The useSyncExternalStore contract is followed directly:

  • subscribe wires listeners, mutates refs in event handlers, and then calls onStoreChange().
  • getSnapshot returns a stable ref-backed snapshot, or computes directly from refs in usePropensityScore().
  • getServerSnapshot always returns safe SSR defaults such as EXIT_INITIAL, IDLE_INITIAL, 0, or [].

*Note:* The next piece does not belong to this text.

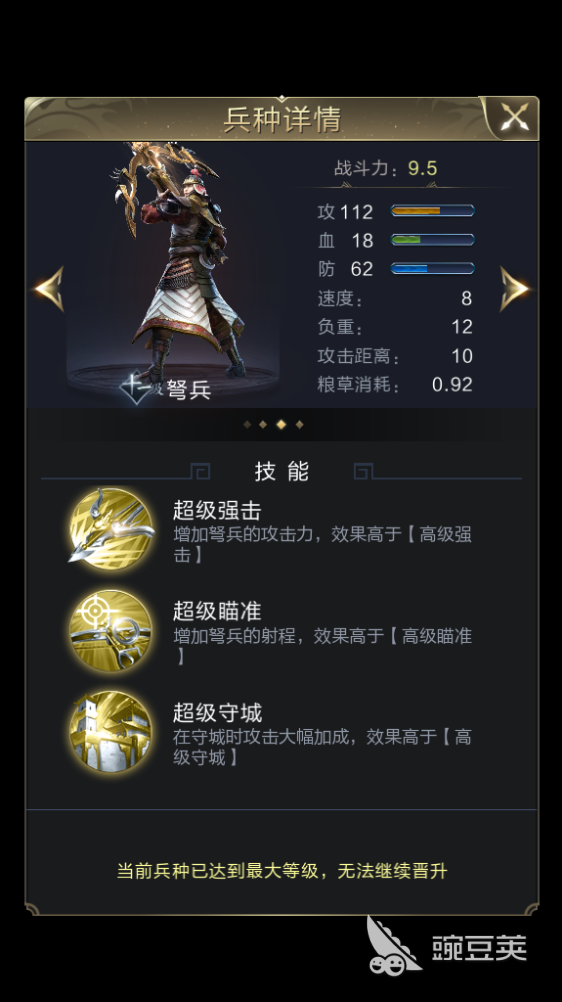Go to previous troop with left arrow
Screen dimensions: 562x1002
pyautogui.click(x=49, y=289)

usePropensity() and usePropensityScore() use the same formula but differ in where the computation runs:

| Hook | Where the formula runs | Tradeoff | | --------------------------------- | ----------------------------------------------------------- | ------------------------------------------------------------------------------------------------------------------------------------------------------------------------------------------------ | | usePropensity() ✓ recommended | Event handlers write a precomputed score into snapshotRef | getSnapshot is a trivial ref read — always returns the same value within a render pass. Strictly correct. | | usePropensityScore() deprecated | getSnapshot() calls predictNextStates() on every read | React may call getSnapshot multiple times per render; if the engine advances between calls, values could differ. Works in practice but is technically less correct under concurrent rendering. |

Prefer usePropensity() for all new code. usePropensityScore() is deprecated and will be removed in a future major version.

Memory and SSR behavior

| Pattern | Guarantee | | ------------------------------------------------------------------------- | -------------------------------------------------------------------------------------------------- | | Render-phase instance init with if (ref.current === null && IS_BROWSER) | The engine exists before child effects subscribe, and creation stays idempotent under Strict Mode. | | Cleanup-only useEffect(() => () => destroy(), []) | Timers and listeners are torn down on unmount. | | Subscription cleanup returned from subscribe | Re-subscribe and unmount both cleanly release listeners. | | notifyRef.current = null during teardown | Imperative dismiss handlers become harmless after unmount. |

SSR support is explicit:

  • IS_BROWSER = typeof window !== 'undefined' guards all engine creation.
  • Server snapshots and no-op callbacks keep hooks safe before hydration.
  • react-dom is an optional peer dependency, so the wrapper can still be consumed in SSR-only or non-DOM React environments.
// Before hydration or outside the browser
track(state); // no-op
on(event, listener); // returns a no-op unsubscribe
getTelemetry(); // returns TELEMETRY_DEFAULT
predictNextStates(); // []
hasSeen(state); // false

Why Use The Wrapper

Compared with wiring @passiveintent/core manually inside every component, the React wrapper removes repetitive lifecycle and subscription code:

| Concern | Raw @passiveintent/core | With @passiveintent/react | | -------------------- | --------------------------------------------------- | ------------------------------------------------------------------------ | | Instance lifecycle | Manual new IntentManager() + destroy() handling | PassiveIntentProvider or usePassiveIntent(config) manages it for you | | Event subscriptions | Manual .on() bookkeeping in effects | Declarative hooks with automatic teardown | | Concurrent rendering | Caller must avoid tearing manually | useSyncExternalStore handles external-store semantics | | Re-render control | Caller must memoize callbacks and objects | Stable references are built in | | SSR | Caller adds typeof window guards | Safe defaults and browser-gated init are built in | | Prefetching | Manual DOM link injection | usePredictiveLink() injects and cleans up prefetch links | | Composition | Caller combines multiple signals | useSignals() bundles the common signal hooks |


Demo

The live example app in demo-react runs on React 19 and exercises the provider flow, IntentErrorBoundary, onError logging, isPending dismiss indicators, event log, predictive prefetching, telemetry, and all signal hooks. It is the reference implementation for the design choices above: external-store subscriptions, stable callback identities, deferred visualization work, and SSR-safe engine wiring.